Don't Compromise Ethics in Human Experiments, Bioethics Expert Says
Medical research on humans that could benefit future generations seems like a noble cause and those participating in it could be seen as heroes. Still, law students should examine the underlying ethical issues of such research, according to Alan Milstein, a nationally known bioethics litigator.
"A successful result will never make an unethical experiment ethical," Milstein told a bioethics class April 9 during a talk sponsored by the Sadie Lewis Webb Program in Law and Biomedicine.
Detailing unethical experiments of famous researchers whose work throughout the 20th century earned considerable international acclaim, Milstein noted that those efforts also left behind hundreds, and in some cases thousands, of innocent victims.
The most infamous research was conducted by some of the world's leading medical researchers as part of the Nazi experiments during the Holocaust. Milstein explained that the trial of those same researchers as war criminals resulted in the Nuremberg Code, a set of internationally accepted rules for conducting human medical experiments.
Despite the Nuremberg Code and several other international agreements to which the United States is a signatory, research malpractice is found in numerous university and corporate settings every year, Milstein said. In many of his cases Milstein said he has had to confront what he called "the arrogance of principle investigators" - medical researchers who believed that their work was so important that it justified compromising the human subject.

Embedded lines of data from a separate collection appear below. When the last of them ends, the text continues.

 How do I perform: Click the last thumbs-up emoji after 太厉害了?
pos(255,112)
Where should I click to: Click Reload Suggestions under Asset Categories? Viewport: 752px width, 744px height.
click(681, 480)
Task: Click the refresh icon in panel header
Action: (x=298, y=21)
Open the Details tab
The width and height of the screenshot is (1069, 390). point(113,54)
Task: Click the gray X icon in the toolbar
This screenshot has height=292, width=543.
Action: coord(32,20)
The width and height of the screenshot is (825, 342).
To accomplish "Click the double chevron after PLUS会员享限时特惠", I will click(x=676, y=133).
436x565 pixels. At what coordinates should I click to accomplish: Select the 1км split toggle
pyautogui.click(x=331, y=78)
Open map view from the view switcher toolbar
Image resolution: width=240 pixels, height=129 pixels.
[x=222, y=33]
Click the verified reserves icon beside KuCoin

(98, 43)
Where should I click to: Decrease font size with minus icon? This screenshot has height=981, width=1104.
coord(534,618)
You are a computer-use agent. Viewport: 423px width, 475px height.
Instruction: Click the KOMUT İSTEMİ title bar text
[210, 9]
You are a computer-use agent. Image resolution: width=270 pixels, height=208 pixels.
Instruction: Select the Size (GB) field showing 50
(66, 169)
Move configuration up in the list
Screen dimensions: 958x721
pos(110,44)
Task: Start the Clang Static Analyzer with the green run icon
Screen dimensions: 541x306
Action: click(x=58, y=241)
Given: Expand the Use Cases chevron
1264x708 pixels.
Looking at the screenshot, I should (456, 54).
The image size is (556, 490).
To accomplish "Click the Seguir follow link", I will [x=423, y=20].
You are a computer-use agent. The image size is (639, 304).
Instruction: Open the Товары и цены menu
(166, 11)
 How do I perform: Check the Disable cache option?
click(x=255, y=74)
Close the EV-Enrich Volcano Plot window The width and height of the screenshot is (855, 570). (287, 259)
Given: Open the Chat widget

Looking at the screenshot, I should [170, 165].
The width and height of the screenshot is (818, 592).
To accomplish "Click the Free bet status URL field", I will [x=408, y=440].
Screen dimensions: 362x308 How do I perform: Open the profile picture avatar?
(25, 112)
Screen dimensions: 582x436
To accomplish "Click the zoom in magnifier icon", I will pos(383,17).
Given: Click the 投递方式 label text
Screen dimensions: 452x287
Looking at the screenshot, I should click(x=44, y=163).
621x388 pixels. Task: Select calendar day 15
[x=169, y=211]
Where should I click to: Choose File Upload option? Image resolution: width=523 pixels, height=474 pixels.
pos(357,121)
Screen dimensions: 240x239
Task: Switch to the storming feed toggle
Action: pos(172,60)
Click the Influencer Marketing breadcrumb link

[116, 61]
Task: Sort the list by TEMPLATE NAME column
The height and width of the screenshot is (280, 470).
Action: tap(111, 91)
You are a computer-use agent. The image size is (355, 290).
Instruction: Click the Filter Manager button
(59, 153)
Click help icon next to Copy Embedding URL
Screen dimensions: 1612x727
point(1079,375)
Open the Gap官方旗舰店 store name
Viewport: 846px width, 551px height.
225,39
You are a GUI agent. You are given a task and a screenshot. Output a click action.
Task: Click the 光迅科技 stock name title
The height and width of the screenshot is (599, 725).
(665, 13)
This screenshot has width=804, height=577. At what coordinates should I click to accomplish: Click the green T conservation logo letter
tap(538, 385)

One such case that Milstein litigated, settled in 2000, involved a young man from Pennsylvania who died as a result of participating in a gene therapy experiment. According to Milstein, it wasn't until after his death that the young man's parents found out that earlier animal experiments using the same techniques had also resulted in deaths, that the principal investigator in the research held a patent on the drug that was being tried as well as a 33 percent stake in the company producing the drug, and that the University of Pennsylvania - where the experiments took place - also held a stake in the company.
"We need these regulations because researchers have abused human subjects for a thousand years - not necessarily with bad motives but to try to obtain scientific and medical knowledge for the greater good," Milstein said. "Yet it's the researcher who's got the ethical obligation to make sure the risks don't outweigh the benefits."
Researchers must adhere to three principles in order to ethically conduct research on human subjects, according to Milstein. "First, the researcher/physician must believe that the human subject in the experiment has at least the same chance of doing as well as a patient in standard therapy."
Second, human subjects must be selected equitably. "You've got to avoid vulnerable populations, such as the very sick and the poor. Using money as an inducement, in my view, is unethical."
And finally, "You still have to have informed consent. You have to have a document and a process where you explain the procedure, the risks, and the benefits."
Milstein stressed that a signed informed consent document doesn't relieve researchers of their ethical obligations.
"The informed consent document doesn't evidence either that the participant is informed or that he or she consents," he said. "There's an ethical duty on the researcher to make sure that the subject understands the process and risks and is not coerced into giving consent."
Even then, an experiment's design and implementation dictate whether it is ethical, Milstein said.
"It doesn't make any difference whether the human subject has agreed to participate in an unethical experiment."